Mediterranean Fever Chypre, France, Allemagne, Palestine 2022 – 108min.

Critique du film

Conflits socio-politiques et autres maladies incurables

Critique du film: Colin Schwab

Sacré meilleur scénario de la sélection cannoise «Un Certain Regard», le dernier film de Maha Haj réjouit par son traitement d’un contexte bien trop peu représenté au cinéma – le conflit Israélo-Palestinien.

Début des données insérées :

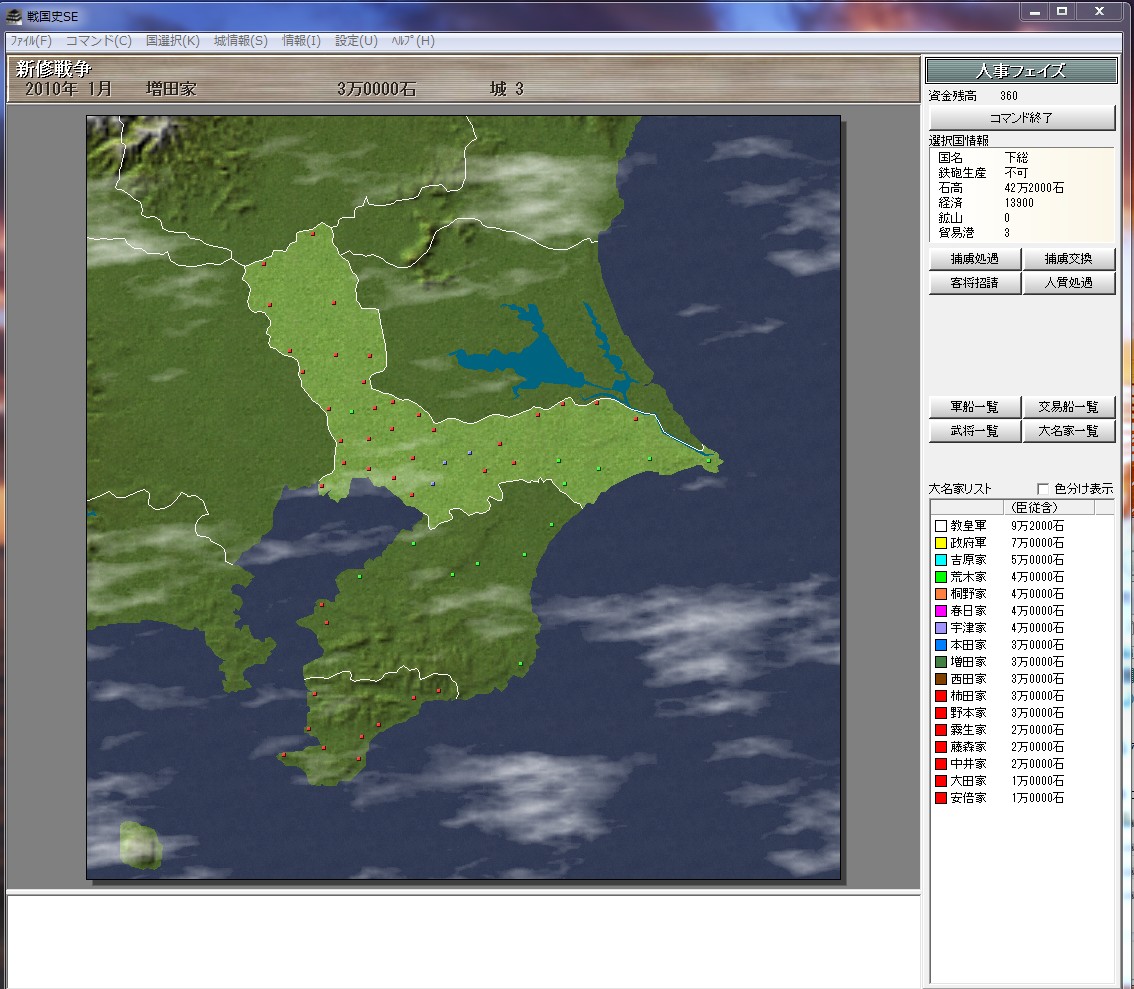Open the 設定(U) menu
1134x989 pixels.
click(356, 41)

Waleed (Amer Hlehel), homme au foyer palestinien d’une quarantaine d’années, est dépressif depuis maintenant deux ans, atteint et détruit par le conflit Israélo-Palestinien. Ayant quitté son emploi de guichetier pour s’essayer à celui d’écrivain, il n’a malheureusement aucune inspiration et stagne à longueur de journée dans son appartement. Cette situation changera lorsque Jalal (Ashraf Farah) et sa famille emménageront dans l’appartement attenant au sien. Se rendant compte qu’il peut tirer profit du lien que son nouveau voisin entretient avec la mafia, Waleed sortira enfin de son sombre quotidien : pour les bonnes raisons ?

Réalisatrice, mais également scénariste de ce long-métrage, Maha Haj fait le pari de placer un protagoniste auquel il est très difficile de s’identifier au centre de son récit. Waleed a la froideur et l’agressivité d’un véritable misanthrope. Refusant la médication et n’appliquant pas les conseils que sa psychologue lui donne, il n’est pas ouvert à l’idée de changer. La mise en scène glaciale du premier acte, caractérisée principalement par ses plans fixes et ses couleurs ternes, se marrie alors très bien aux états d’âme du protagoniste.

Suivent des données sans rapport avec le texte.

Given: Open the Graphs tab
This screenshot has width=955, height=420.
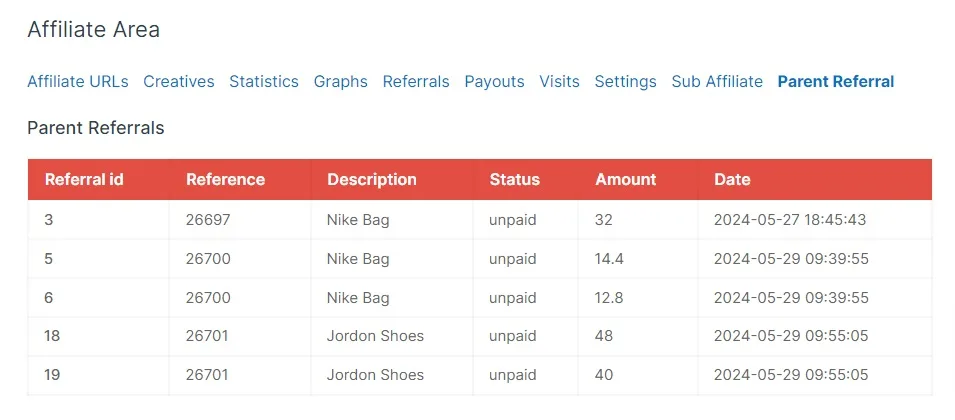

Si côtoyer ce personnage nous est supportable, c’est que la promesse d’un changement se profile. L’arrivée de son nouveau voisin, individu ambivalent et intriguant – un peu mafieux, un peu maçon, un peu homme au foyer – poussera Waleed à sortir de son inertie, réalisant que s’inspirer du quotidien de Jalal pourrait l’aider à remplir ses pages blanches. Un fait appuyé efficacement par la réalisation, qui s’osera désormais à des plans aux focales plus courtes et imprimant bien plus de mouvement.

Spectatrices et spectateurs pensent alors être bientôt récompensé·e·s par l’un des plaisirs narratifs les plus satisfaisants : la possibilité d’observer le changement rapide d’un personnage du bien vers le mal, du nul vers le génial, de la tristesse vers le bonheur.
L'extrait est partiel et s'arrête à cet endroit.